Required task: Continue the commentary on David's preparations for building the temple, starting right after its last sentence.
— START OF Page extract —
David understood just how massive an undertaking this would be. When he was Solomon’s age, he was a young soldier, perhaps a captain but still a musician as well. He did not have the experience necessary to command a project like this one. He simply did what he could so that Solomon would not be forced to end the project, giving up because of insurmountable troubles. David understood the vast amounts of materials that would be needed, some raw (timber, stone) and some manufactured. As one commentator put it, “One can almost say that the temple was prefabricated by David.”

The resident aliens were an important part of Israel’s community. They were the descendants of the Canaanites who had been defeated when Israel occupied the land, from the time of Joshua until David (about four hundred years). Some of these were the Jebusites, who had only just been defeated in the present generation. It isn’t quite clear from this verse, but the stonecutters were taken from these resident aliens. We will see in 2 Chronicles 2:18 that Solomon had a force of 80,000 stonecutters in the hills. These men were not masons, but forced laborers, with overseers over them. The “dressed stones” were not for the altar (where dressed stones were forbidden) but for the walls and other structural parts of the building itself. The “curtains” of the temple would not be fabric, but limestone.

Nails were produced in two stages. First, a smith worked an iron pin into a roughly conical shape at the forge. This pin was then inserted into a separate head, which would slide along the pin until the pin’s diameter stopped any further movement. The pin was snipped and re-heated, and a nail was the result. The mention here is one of the earliest literary references to nails. According to Wikipedia, seven tons of nails were discovered from the Roman fortress of Inchtuthil, Scotland (occupied by the Romans until about 50 years after the ascension of Jesus our Lord).

The word I have translated “couplings” is mechabroth, which is “joists” in 2 Chronicles 34:11 and the adjective “joined” in Exodus 28:27 and 39:20. It appears to be an ancient term for a way to fit metal together with a clasp, clamp, or by means of a crimp. According to the Theological Wordbook of the Old Testament (1980), the main idea is “to join or unite two things.” Often, the verb form refers to people joining with idols (“can a corrupt throne be ‘allied’ with you?” Psalm 94:20), but in simple carpentry, especially in this context, it is clearly an iron fitting of some kind meant to take the strain of beams butted together in some way.

For all who know about the temple’s construction, there is no surprise in learning about the lumber that would be sent down from Lebanon to Israel. Much of it was taken by sea in log-rafts similar to those used in the great logging days of the upper Midwest in the 19th and early 20th centuries.
— END OF Page extract —
— START OF Entries supplied —
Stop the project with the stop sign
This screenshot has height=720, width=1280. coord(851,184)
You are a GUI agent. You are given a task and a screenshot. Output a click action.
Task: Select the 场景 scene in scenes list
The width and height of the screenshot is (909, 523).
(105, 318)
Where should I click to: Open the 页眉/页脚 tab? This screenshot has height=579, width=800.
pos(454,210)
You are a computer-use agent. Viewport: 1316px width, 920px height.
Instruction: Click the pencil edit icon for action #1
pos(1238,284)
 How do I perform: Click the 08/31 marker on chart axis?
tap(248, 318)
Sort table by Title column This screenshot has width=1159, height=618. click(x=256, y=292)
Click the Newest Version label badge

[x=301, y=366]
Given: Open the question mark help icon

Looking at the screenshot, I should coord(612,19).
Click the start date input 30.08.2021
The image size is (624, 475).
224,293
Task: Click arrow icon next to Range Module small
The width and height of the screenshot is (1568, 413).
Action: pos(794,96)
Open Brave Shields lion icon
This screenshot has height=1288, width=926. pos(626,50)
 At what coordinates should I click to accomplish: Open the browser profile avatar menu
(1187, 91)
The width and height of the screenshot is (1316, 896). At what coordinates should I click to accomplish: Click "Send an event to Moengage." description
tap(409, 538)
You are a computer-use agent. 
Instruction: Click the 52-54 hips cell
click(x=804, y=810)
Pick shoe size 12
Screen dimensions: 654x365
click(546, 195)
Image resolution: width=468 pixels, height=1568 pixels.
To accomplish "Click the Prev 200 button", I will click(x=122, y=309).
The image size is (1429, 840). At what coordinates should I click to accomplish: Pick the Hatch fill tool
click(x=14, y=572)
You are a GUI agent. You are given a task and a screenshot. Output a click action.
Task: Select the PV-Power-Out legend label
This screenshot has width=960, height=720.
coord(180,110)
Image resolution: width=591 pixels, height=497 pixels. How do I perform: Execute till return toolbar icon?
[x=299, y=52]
— END OF Entries supplied —
Exercise result:
David states his purpose and goal for all of this in verse 5 (this entire project falls under the doctrine of good works, as we shall see below). David knew that his son Solomon was young and inexperienced, and he did not know how much longer he himself would live. For these reasons, he wanted to do everything he could to make the project a success even though he had been told that he would not be the one to build it (1 Chronicles 17:4). The reason God did this is that he wanted to establish his kingdom by raising up one of David’s sons (1 Chronicles 17:11). This served as a prophecy of the Kingdom of Christ and even an illustration for anyone without a hard heart.

David wanted the temple to be a place of “great magnificence, renown, and glory” to everyone in the world, whoever saw it or even heard about it. When the Queen of Sheba came, her reaction stood for the reactions of all world leaders. “When she saw the house that he had built (she said to the king), ‘Blessed be the LORD your God who delighted in you to set you on the throne of Israel’” (1 Kings 10:4,9).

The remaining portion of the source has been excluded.